+++ Exercise materials
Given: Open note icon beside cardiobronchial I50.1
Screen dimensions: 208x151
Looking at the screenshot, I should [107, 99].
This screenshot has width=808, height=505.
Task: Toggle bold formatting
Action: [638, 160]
++++++
**What to do**
Each record above, in full: retype it verbatim.

**The completed task**
Given: Open note icon beside cardiobronchial I50.1
Screen dimensions: 208x151
Looking at the screenshot, I should [107, 99].
This screenshot has width=808, height=505.
Task: Toggle bold formatting
Action: [638, 160]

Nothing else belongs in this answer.